Friday, April 30th, 2010

Horizon: Is Everything We Know About the Universe Wrong? (2010)

Part 1: http://www.youtube.com/watch?v=ge6RjTgyLr0
Part 2: http://www.youtube.com/watch?v=Ij5q8WVyNVI
Part 3: http://www.youtube.com/watch?v=KPDd3Umv06c
Part 4: http://www.youtube.com/watch?v=KF-N4_zfGJI
Part 5: http://www.youtube.com/watch?v=2ElbuzKrTkk
Part 6: http://www.youtube.com/watch?v=X4rv9BqTWzI

Runtime: 00:58:56

There’s something very odd going on in space, something that shouldn’t be possible. It is as though vast swathes of the universe are being hoovered up by a gigantic and invisible celestial vacuum cleaner.
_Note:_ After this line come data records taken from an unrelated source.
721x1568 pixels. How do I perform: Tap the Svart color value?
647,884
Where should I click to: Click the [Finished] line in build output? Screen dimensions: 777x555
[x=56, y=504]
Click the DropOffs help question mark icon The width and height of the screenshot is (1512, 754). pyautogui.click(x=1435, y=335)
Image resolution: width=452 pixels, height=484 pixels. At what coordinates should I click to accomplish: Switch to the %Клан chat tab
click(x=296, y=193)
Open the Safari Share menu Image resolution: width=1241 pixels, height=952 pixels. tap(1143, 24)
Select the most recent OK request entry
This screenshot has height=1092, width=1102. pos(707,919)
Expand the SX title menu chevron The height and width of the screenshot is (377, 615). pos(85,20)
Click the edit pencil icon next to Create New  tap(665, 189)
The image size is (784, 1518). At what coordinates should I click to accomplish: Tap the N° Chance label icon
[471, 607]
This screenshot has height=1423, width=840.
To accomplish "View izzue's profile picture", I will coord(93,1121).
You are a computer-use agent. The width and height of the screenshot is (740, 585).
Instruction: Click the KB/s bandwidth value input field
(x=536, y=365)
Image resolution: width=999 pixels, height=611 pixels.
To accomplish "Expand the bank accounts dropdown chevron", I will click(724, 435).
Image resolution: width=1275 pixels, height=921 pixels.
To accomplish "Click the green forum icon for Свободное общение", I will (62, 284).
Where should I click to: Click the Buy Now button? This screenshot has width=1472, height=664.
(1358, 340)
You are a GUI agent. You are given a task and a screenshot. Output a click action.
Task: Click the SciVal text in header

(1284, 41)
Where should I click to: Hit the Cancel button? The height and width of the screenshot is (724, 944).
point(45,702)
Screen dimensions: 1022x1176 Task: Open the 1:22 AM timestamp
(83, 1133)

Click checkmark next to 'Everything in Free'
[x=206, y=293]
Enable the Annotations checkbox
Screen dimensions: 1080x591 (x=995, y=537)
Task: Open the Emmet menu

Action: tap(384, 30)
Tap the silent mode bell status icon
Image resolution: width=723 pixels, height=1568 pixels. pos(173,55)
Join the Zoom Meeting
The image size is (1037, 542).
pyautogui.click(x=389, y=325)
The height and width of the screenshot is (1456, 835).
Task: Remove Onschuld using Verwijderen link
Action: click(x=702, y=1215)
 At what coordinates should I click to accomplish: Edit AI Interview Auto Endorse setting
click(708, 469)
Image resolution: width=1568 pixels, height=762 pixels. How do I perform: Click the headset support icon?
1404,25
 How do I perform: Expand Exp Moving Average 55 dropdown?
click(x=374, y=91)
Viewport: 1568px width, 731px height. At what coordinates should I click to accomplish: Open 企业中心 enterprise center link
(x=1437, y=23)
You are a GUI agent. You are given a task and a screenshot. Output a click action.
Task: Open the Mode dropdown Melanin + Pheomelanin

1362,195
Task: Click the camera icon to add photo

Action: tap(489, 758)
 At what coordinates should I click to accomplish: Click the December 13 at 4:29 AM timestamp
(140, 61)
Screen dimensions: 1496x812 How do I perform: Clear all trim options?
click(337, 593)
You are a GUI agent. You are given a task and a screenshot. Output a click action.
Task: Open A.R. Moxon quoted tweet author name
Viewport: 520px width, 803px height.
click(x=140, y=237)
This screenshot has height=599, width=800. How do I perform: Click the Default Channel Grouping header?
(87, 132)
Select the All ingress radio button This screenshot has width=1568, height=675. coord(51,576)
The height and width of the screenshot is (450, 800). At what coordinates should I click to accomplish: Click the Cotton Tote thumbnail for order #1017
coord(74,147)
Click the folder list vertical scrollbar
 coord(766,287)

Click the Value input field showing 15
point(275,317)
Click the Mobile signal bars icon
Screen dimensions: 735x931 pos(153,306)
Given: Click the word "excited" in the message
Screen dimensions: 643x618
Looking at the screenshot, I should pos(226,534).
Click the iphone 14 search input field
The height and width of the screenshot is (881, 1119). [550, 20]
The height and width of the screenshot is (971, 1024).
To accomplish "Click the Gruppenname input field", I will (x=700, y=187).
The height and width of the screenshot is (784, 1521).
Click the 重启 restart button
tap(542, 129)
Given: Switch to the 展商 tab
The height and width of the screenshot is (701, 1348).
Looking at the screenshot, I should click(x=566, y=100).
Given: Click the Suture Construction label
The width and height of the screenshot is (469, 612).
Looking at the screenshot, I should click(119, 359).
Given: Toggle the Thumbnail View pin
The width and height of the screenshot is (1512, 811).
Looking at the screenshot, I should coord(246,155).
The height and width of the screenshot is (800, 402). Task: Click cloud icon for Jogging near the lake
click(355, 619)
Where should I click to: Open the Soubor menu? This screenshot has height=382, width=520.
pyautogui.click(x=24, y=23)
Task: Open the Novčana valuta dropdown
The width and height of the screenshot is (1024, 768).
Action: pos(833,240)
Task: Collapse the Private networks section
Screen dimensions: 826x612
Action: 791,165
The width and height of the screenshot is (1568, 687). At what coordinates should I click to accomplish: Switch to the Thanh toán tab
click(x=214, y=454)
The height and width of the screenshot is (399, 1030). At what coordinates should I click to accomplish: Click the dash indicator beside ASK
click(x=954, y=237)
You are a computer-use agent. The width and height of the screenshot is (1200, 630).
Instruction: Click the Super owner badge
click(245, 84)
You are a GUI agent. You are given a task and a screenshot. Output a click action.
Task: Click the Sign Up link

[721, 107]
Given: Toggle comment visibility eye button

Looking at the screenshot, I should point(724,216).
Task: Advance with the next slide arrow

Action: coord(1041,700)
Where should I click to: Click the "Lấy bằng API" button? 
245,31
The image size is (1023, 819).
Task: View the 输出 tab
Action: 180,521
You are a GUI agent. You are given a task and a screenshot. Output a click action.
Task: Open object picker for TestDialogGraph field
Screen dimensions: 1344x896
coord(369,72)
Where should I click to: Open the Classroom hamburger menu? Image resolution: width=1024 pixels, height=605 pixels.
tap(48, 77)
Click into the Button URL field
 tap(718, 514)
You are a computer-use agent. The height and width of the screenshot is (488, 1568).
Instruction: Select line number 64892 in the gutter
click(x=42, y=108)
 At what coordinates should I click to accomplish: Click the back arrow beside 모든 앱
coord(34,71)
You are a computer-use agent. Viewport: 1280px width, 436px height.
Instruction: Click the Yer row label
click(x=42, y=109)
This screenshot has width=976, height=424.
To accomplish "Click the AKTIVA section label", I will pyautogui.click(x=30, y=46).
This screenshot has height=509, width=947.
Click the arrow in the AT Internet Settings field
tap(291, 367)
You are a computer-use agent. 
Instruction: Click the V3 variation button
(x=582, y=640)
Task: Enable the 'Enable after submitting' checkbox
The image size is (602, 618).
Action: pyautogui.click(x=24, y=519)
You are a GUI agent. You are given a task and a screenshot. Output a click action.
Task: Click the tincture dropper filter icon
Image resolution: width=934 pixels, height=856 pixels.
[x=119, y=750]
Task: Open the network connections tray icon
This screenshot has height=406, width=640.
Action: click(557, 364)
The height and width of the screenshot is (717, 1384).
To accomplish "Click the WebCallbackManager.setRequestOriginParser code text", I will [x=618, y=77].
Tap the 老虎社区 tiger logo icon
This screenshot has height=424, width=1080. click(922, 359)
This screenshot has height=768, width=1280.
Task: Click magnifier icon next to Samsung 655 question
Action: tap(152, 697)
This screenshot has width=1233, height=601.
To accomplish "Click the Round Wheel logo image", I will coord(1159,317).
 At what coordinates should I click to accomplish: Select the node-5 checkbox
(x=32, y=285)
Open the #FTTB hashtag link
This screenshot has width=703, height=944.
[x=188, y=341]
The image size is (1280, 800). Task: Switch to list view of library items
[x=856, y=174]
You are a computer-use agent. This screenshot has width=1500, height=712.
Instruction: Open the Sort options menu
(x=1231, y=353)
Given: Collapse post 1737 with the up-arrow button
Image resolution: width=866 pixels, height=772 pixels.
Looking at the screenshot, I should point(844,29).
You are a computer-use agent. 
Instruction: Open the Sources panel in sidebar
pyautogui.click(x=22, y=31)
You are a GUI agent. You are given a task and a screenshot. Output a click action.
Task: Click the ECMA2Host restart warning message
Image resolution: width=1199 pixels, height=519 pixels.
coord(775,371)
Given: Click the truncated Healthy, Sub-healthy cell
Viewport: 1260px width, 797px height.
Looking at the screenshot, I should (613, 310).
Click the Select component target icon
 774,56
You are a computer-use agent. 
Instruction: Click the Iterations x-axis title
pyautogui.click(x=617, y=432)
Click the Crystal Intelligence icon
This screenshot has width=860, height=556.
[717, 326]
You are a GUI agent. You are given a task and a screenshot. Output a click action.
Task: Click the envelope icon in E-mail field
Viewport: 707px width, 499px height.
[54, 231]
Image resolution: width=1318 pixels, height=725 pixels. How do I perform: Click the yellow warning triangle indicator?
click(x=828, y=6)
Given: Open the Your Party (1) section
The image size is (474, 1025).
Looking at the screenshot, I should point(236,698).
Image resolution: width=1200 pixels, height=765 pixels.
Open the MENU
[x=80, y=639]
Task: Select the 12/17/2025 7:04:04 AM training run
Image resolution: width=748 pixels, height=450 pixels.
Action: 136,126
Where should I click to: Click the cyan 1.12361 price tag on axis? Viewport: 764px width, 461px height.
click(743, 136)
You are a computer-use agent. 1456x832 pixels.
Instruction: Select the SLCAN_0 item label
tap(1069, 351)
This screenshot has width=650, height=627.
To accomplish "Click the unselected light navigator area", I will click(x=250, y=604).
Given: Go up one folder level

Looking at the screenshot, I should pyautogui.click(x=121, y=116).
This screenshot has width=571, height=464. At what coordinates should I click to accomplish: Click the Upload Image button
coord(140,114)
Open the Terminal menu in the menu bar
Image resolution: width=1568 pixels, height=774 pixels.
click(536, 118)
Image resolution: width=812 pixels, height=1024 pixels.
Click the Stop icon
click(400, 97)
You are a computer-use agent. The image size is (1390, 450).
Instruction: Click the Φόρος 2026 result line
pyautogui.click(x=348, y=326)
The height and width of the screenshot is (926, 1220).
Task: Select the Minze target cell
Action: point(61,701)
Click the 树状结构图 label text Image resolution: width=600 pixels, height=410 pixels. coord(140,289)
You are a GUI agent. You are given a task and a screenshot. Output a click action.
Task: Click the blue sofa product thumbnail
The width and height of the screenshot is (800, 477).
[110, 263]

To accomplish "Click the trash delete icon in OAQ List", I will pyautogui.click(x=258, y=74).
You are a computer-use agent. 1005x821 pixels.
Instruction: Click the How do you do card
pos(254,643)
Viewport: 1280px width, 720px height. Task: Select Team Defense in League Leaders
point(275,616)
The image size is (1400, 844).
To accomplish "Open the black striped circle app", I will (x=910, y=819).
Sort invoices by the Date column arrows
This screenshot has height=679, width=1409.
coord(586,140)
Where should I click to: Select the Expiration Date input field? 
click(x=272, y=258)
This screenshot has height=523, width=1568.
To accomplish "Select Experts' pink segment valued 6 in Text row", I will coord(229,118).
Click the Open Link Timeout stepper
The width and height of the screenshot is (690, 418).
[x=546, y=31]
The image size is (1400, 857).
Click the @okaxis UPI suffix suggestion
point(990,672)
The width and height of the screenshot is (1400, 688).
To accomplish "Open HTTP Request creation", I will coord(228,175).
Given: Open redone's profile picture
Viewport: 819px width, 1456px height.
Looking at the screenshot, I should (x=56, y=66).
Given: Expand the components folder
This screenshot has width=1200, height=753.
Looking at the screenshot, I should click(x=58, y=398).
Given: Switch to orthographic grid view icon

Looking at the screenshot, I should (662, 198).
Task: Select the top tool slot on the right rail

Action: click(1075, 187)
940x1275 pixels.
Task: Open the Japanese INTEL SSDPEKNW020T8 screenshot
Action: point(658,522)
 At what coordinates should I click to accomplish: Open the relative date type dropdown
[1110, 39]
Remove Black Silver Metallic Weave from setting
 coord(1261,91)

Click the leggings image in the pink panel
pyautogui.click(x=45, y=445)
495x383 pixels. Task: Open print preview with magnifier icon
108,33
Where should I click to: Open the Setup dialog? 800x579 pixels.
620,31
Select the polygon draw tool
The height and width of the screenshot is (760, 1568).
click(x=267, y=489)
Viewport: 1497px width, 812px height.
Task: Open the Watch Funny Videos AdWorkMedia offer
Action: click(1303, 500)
Sasha Kaslinsky, the scientist who discovered the phenomenon, is understandably nervous: ‘It left us quite unsettled and jittery,’ he says, ‘because this is not something we planned to find.’ The accidental discovery of what is ominously being called ‘dark flow’ not only has implications for the destinies of large numbers of galaxies but threatens to overturn our current understanding of the birth and evolution of the universe.

Does dark flow herald a new era of cosmological understanding, or does it simply mean that everything we know about the universe is wrong?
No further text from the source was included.